Write each answer as an interval or union of intervals.

Step 1 ：The functions $f$ and $g$ are defined as follows. \[ \begin{array}{l} f(x)=\frac{x}{x^{2}+16} \\ g(x)=\frac{x-1}{x^{2}-1} \end{array} \]

Step 2 ：For each function, find the domain. Write each answer as an interval or union of intervals.

Step 3 ：The domain of a function is the set of all possible input values (often the "x" variable), which produce a valid output from a particular function. The domain of a function is the complete set of possible values of the independent variable. In plain English, this definition means: The domain is the set of all possible x-values which will make the function "work", and will output real y-values.
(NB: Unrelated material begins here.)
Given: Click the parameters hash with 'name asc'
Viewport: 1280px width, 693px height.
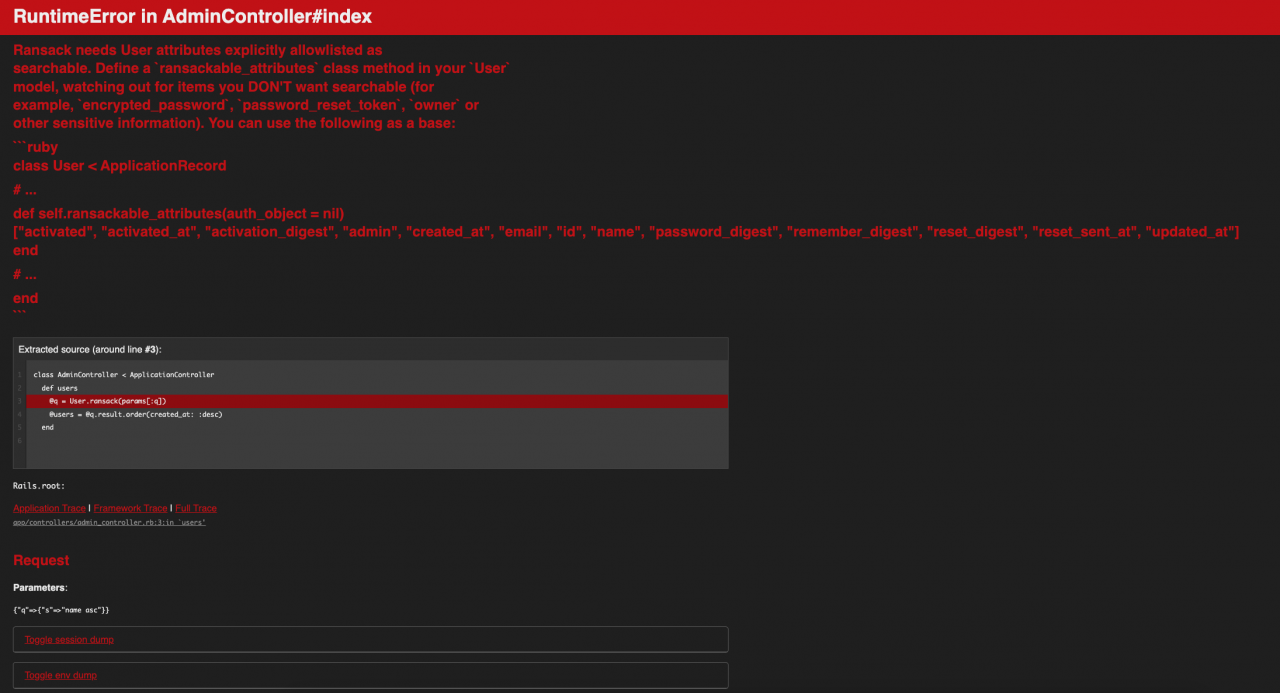Looking at the screenshot, I should (61, 609).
Step 4 ：For the function $f(x)=\frac{x}{x^{2}+16}$, the denominator $x^{2}+16$ can never be zero for any real number x, because the square of a real number is always non-negative, and adding 16 to it makes it always positive. So, the domain of f is all real numbers.

Step 5 ：For the function $g(x)=\frac{x-1}{x^{2}-1}$, the denominator $x^{2}-1$ can be zero when x = 1 or x = -1. So, the domain of g is all real numbers except 1 and -1.

Step 6 ：Final Answer: The domain of function $f$ is all real numbers, represented as $(-\infty, \infty)$. The domain of function $g$ is all real numbers except -1 and 1, represented as $(-\infty, -1) \cup (-1, 1) \cup (1, \infty)$.